Supplied text -
_ _ _ _
All that’s a matter for capitalism and car nuts, and of no interest to socialists. But they are of huge interest to Zeitgeist, appearing as they do to back up the central argument that capitalism relies on inefficiency and outmoded technology.
This proposition is so demonstrably wrong as scarcely to be worth spelling out. Incredibly, Peter Joseph implies that capitalism will never find a cure for cancer because it will undermine cancer industry profits, and ditto for cheap solar panelling and the power industry. Logically, if capitalism was so anti-progress there would never have been any technology in the first place, nor any industrial revolution. To attack its ‘inability’ to promote technology is to attack it not at its weakest but at its strongest point. Alarmingly, Zeitgeist is choosing precisely the worst ground for its battle-line.
In fact, capitalism has cured or eradicated plague, typhus, syphilis, cholera, polio and smallpox, regardless of the money already being made in treating those diseases. It abolished steam power, horse power and gas light despite its huge investment in those infrastructures. Its achievements cannot and should not be denied unless one wants to look ridiculous. Indeed its greatest achievement is its potential undoing: it has embraced technological progress so successfully that productive processes now make it entirely feasible to move beyond capitalism altogether.
_ _ _ _
Questions to answer -
**a)** List every disease that the passage on capitalism and technology says capitalism has cured or eradicated.
**b)** Reproduce a section of the passage on capitalism and technology word for word, beginning at the words "All that’s a" and stopping after "and outmoded technology.".

Data shown -
_ _ _ _
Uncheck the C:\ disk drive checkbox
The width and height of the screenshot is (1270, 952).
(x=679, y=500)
_ _ _ _
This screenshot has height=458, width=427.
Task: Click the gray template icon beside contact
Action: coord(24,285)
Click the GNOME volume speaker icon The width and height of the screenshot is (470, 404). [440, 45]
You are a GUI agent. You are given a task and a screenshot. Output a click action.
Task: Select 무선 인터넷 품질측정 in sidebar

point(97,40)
_ _ _ _
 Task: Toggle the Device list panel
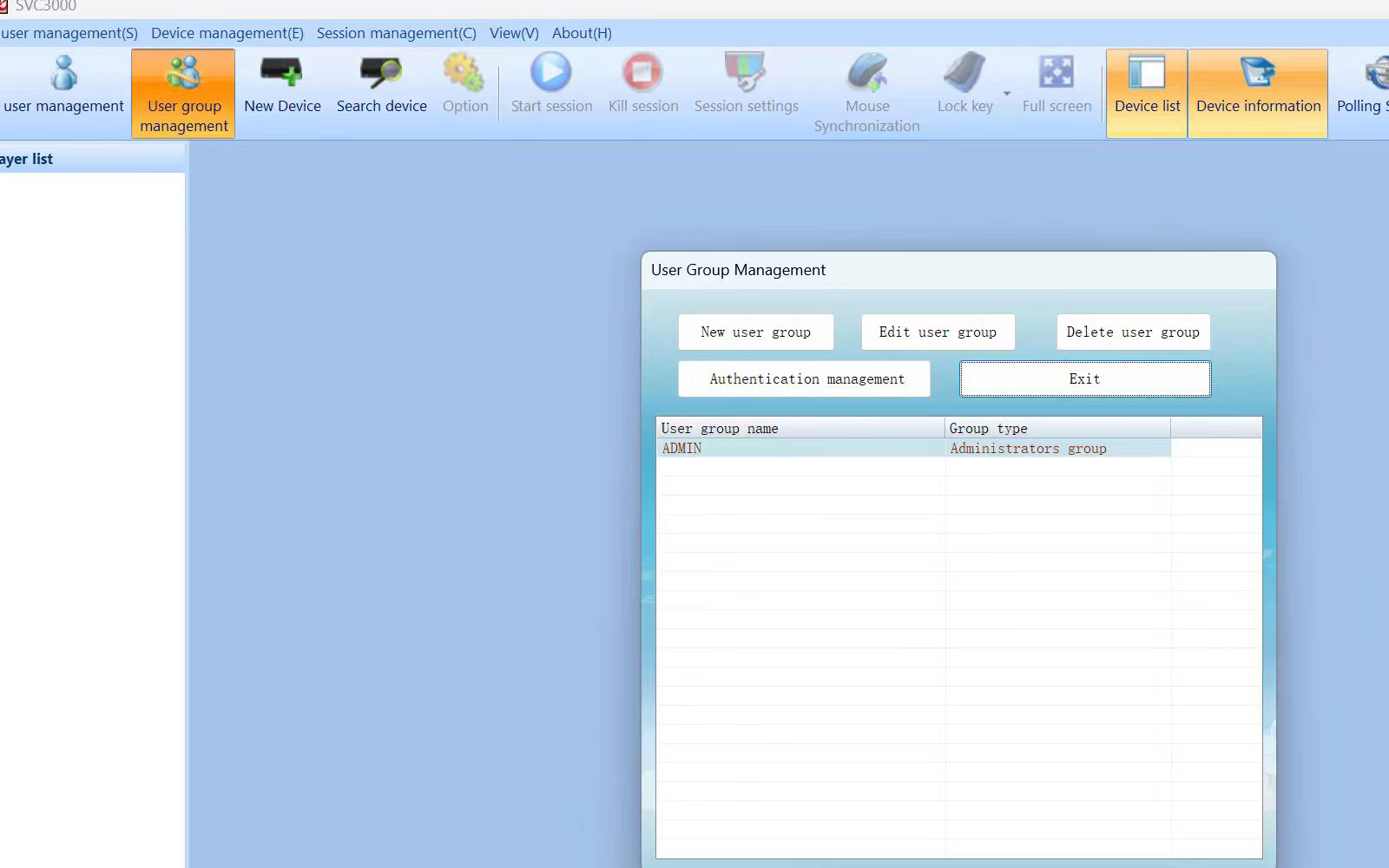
_ _ _ _
Answers by task -
**a)** plague, typhus, syphilis, cholera, polio, smallpox

**b)**
All that’s a matter for capitalism and car nuts, and of no interest to socialists. But they are of huge interest to Zeitgeist, appearing as they do to back up the central argument that capitalism relies on inefficiency and outmoded technology.